PROBLEM TO SOLVE:
Please list every line in the rows below that contains the string "accomplish", matching case exactly.
—————
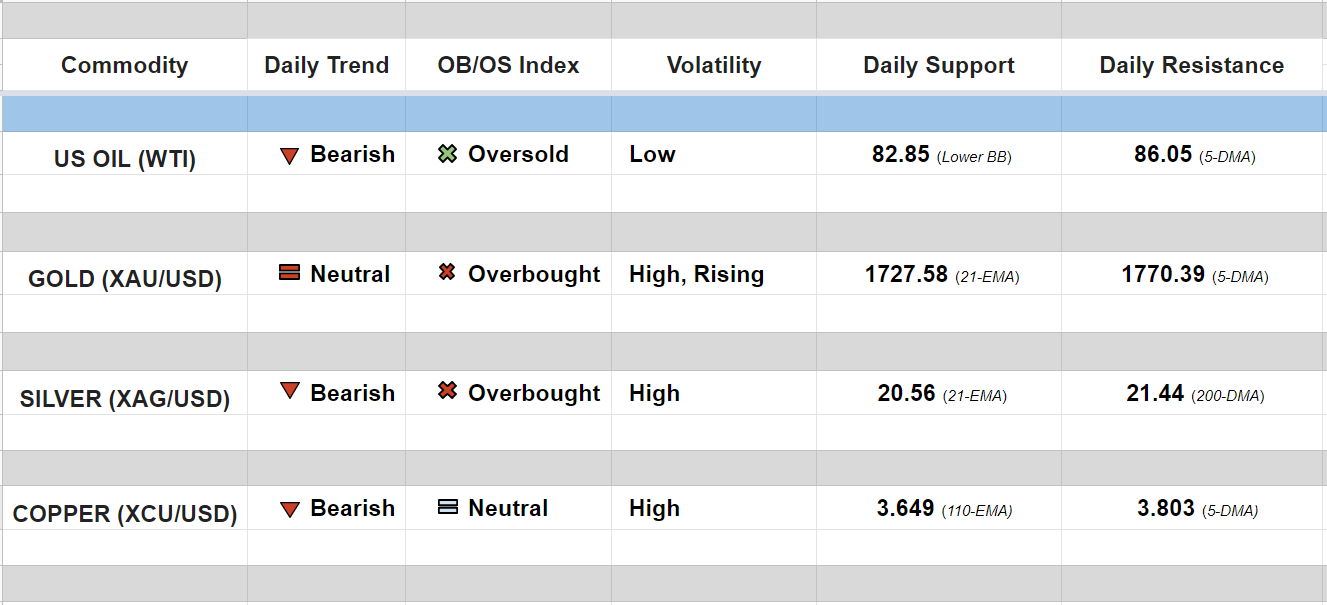
Task: Select the US OIL (WTI) cell
Action: pyautogui.click(x=124, y=158)
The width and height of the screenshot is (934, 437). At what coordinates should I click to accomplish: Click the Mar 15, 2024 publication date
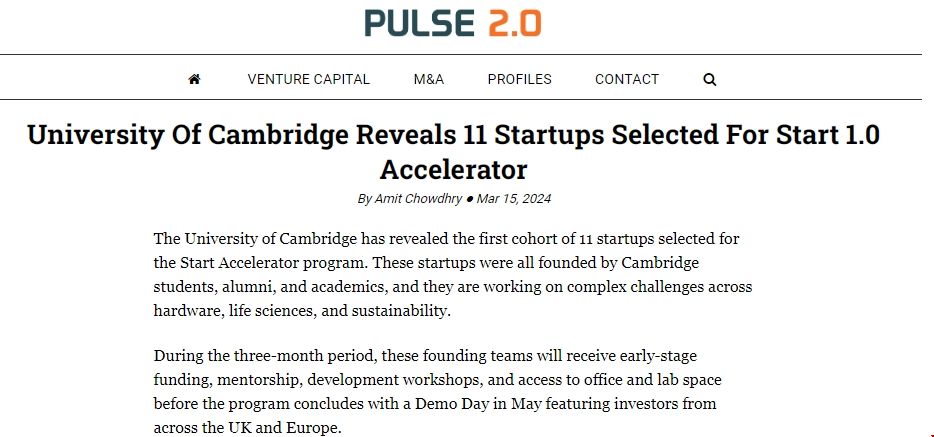(514, 198)
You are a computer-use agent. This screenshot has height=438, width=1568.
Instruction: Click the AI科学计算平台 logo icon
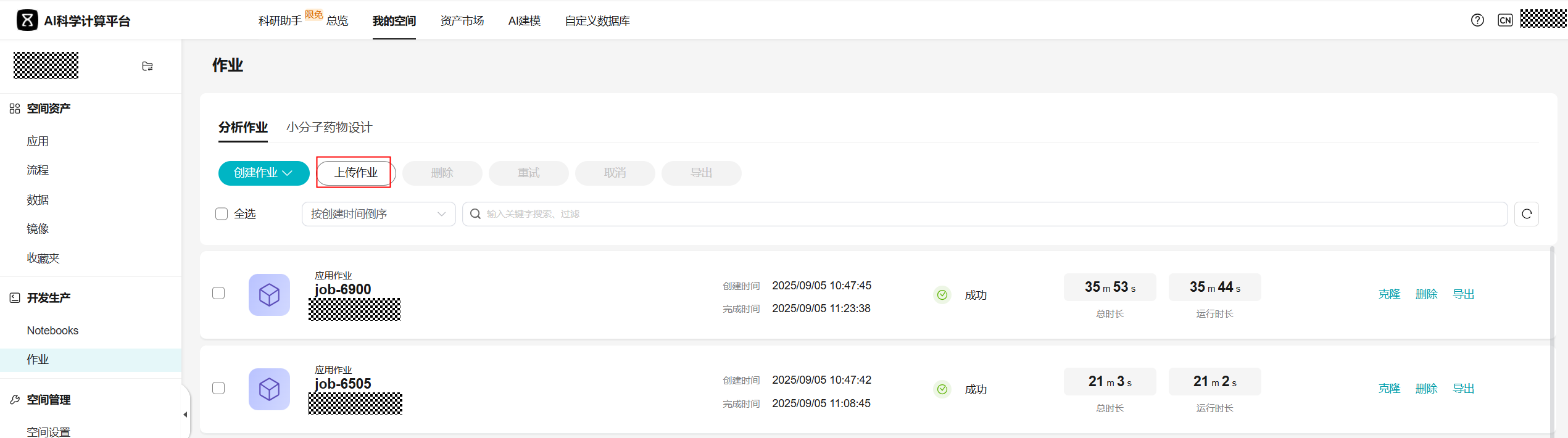[x=27, y=20]
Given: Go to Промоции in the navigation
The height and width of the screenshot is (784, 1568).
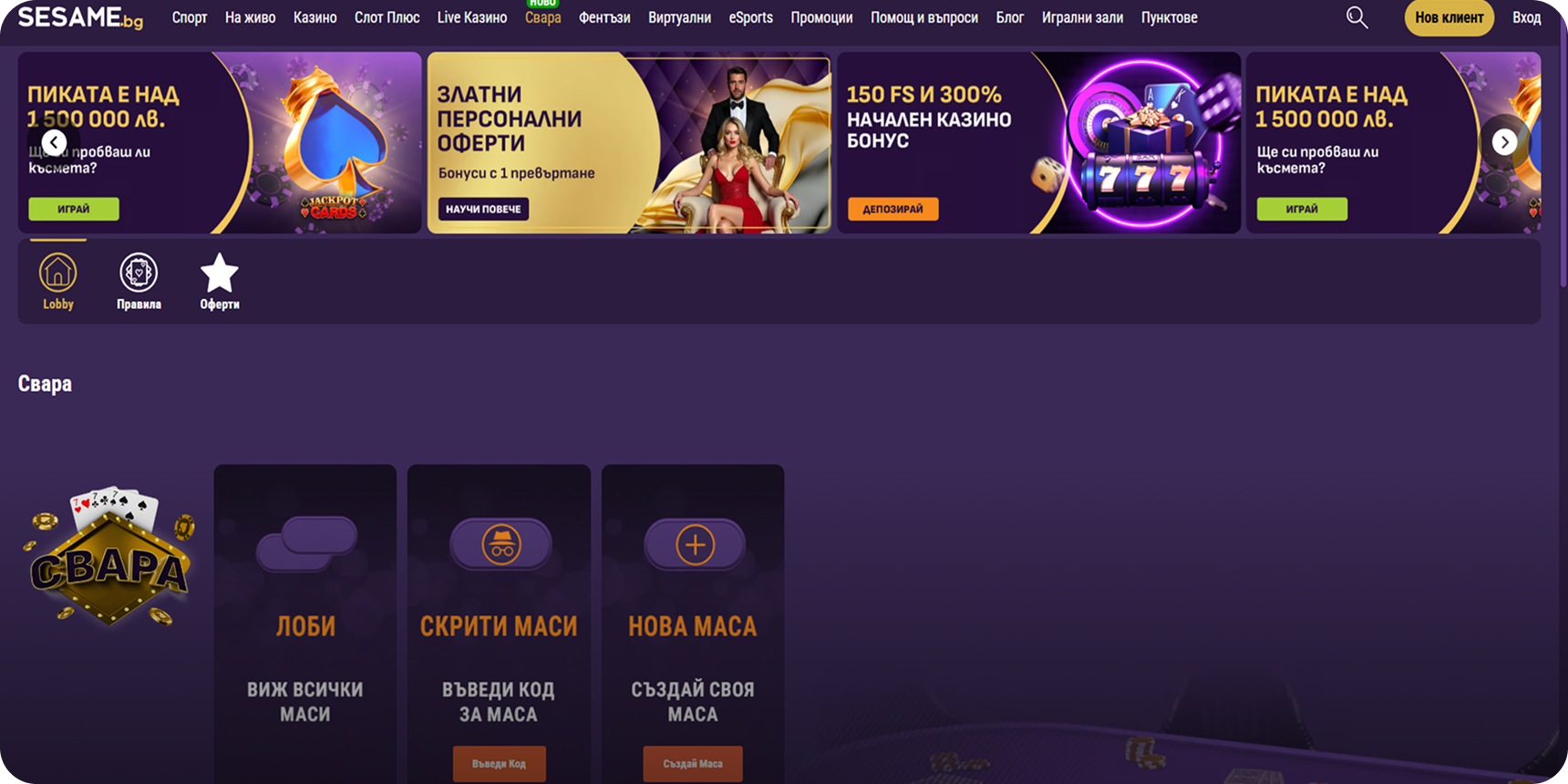Looking at the screenshot, I should [x=821, y=17].
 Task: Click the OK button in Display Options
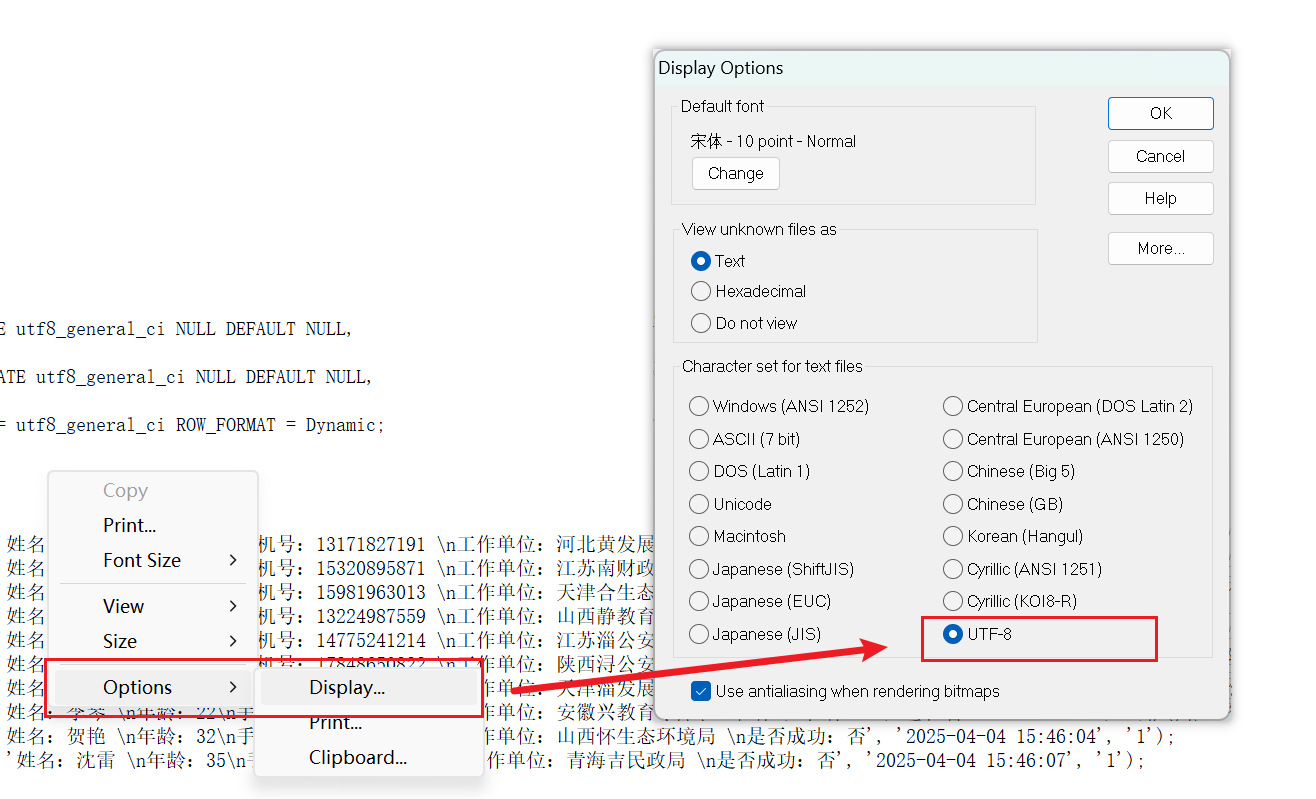point(1160,113)
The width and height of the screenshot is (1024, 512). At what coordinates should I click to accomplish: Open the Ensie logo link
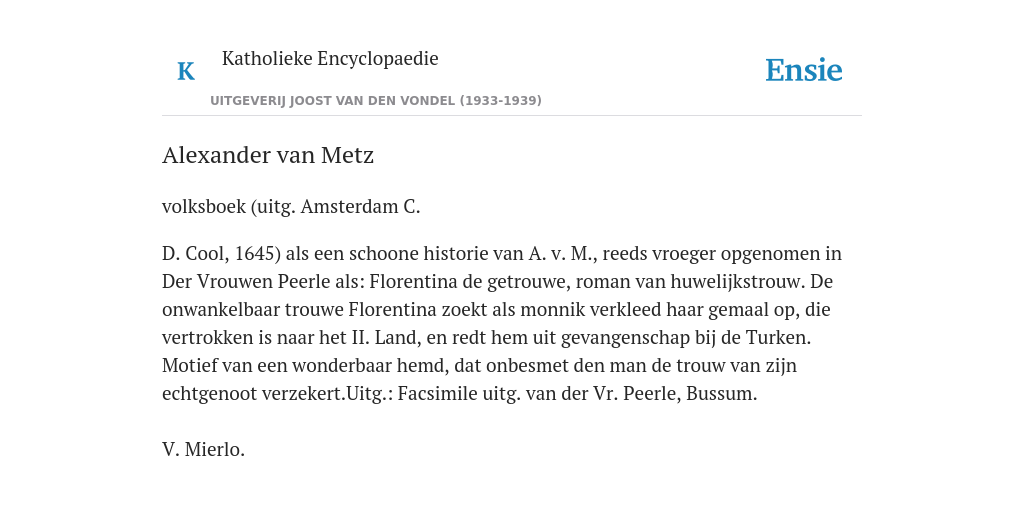[804, 70]
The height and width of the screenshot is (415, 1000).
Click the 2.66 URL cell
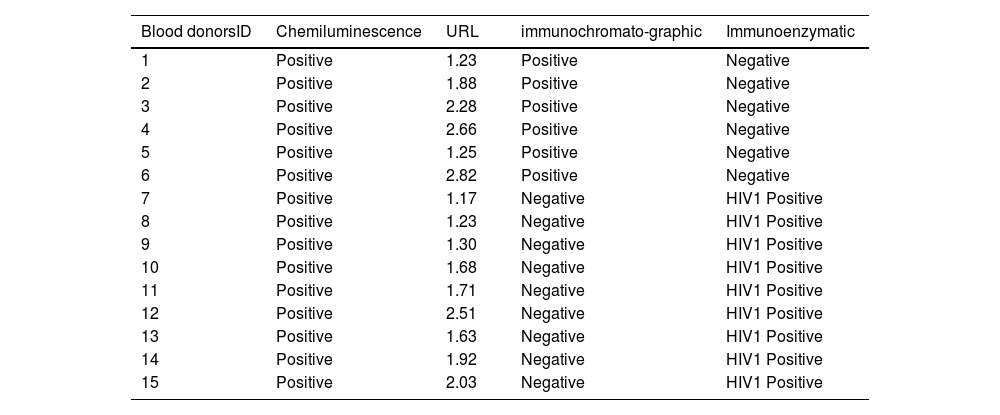pyautogui.click(x=461, y=129)
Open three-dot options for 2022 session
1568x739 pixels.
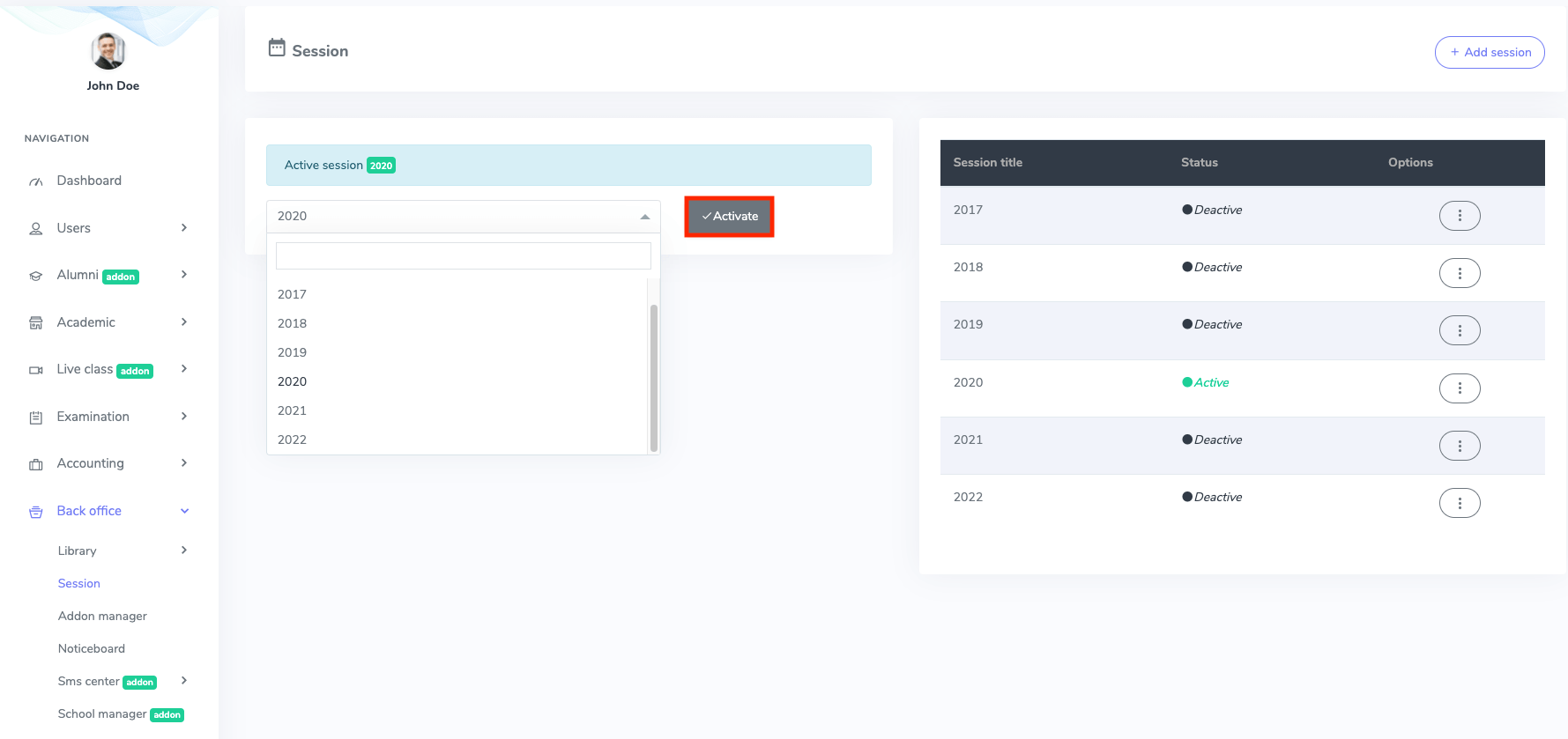point(1459,503)
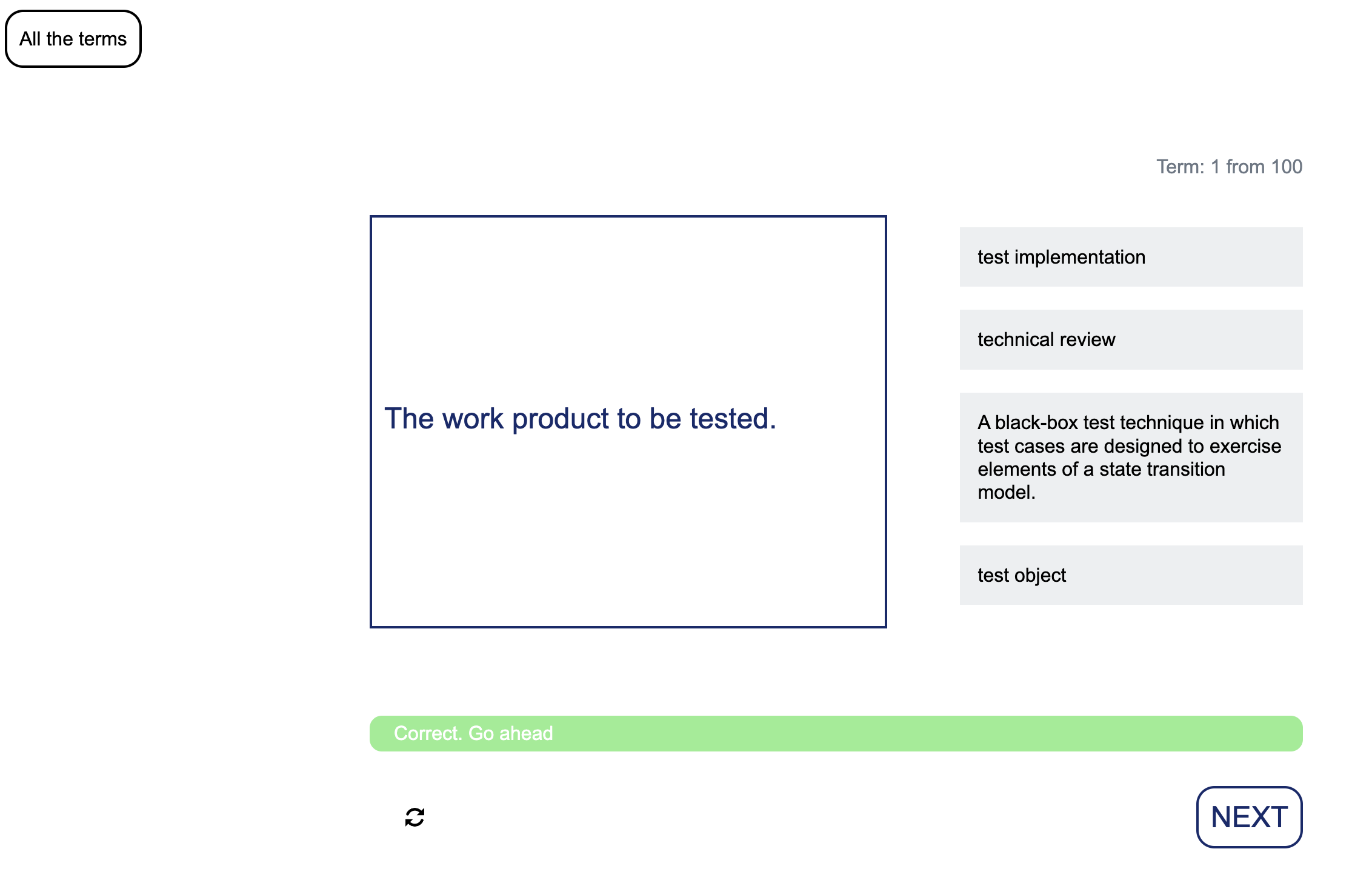This screenshot has width=1372, height=886.
Task: Click the 'Term: 1 from 100' counter
Action: (1229, 167)
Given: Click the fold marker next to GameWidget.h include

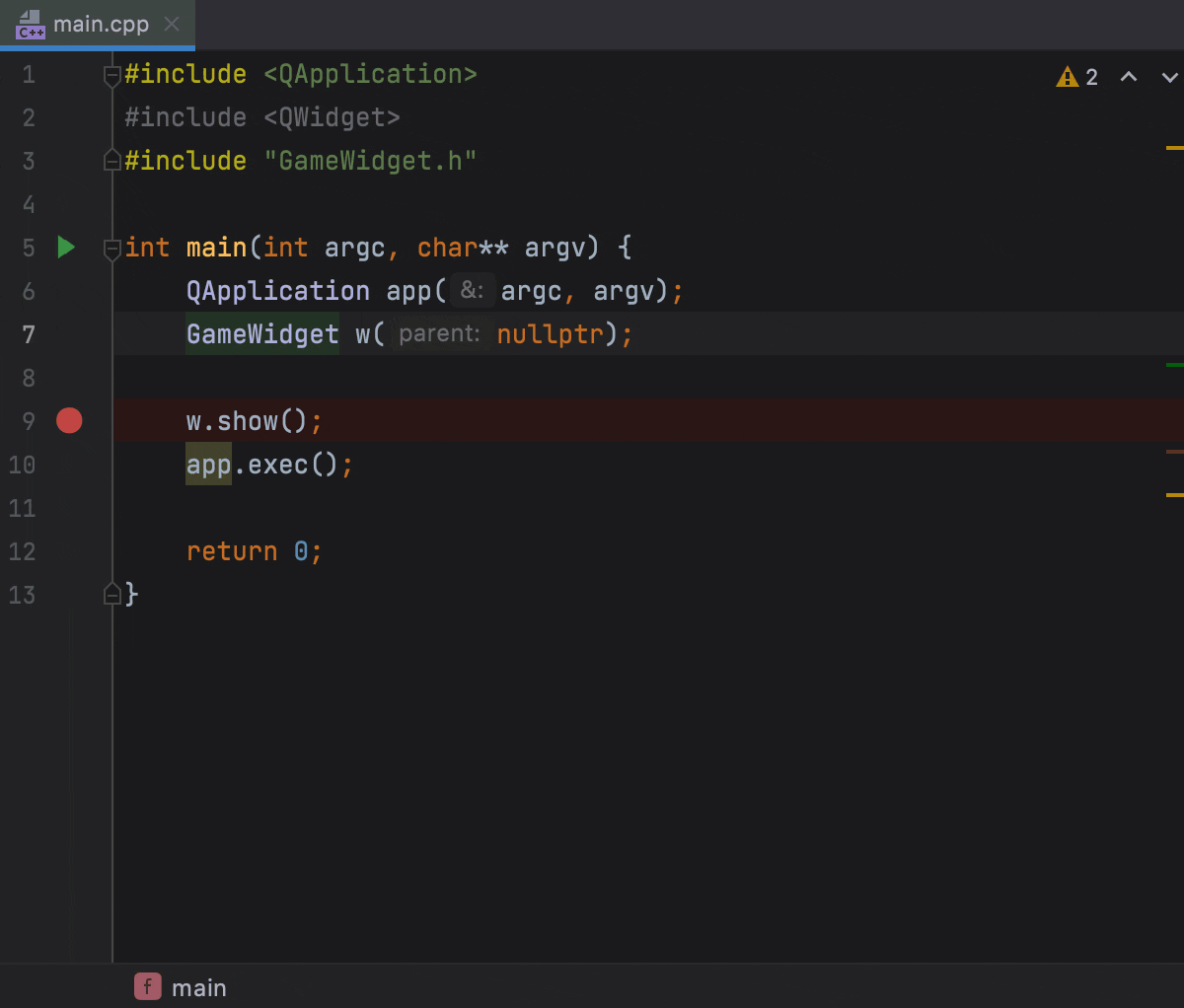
—————
OUTPUT OF THE EXERCISE:
The width and height of the screenshot is (934, 437). At what coordinates should I click to accomplish: Click the Mar 15, 2024 publication date
The width and height of the screenshot is (1024, 512). At what coordinates should I click to accomplish: Open the Ensie logo link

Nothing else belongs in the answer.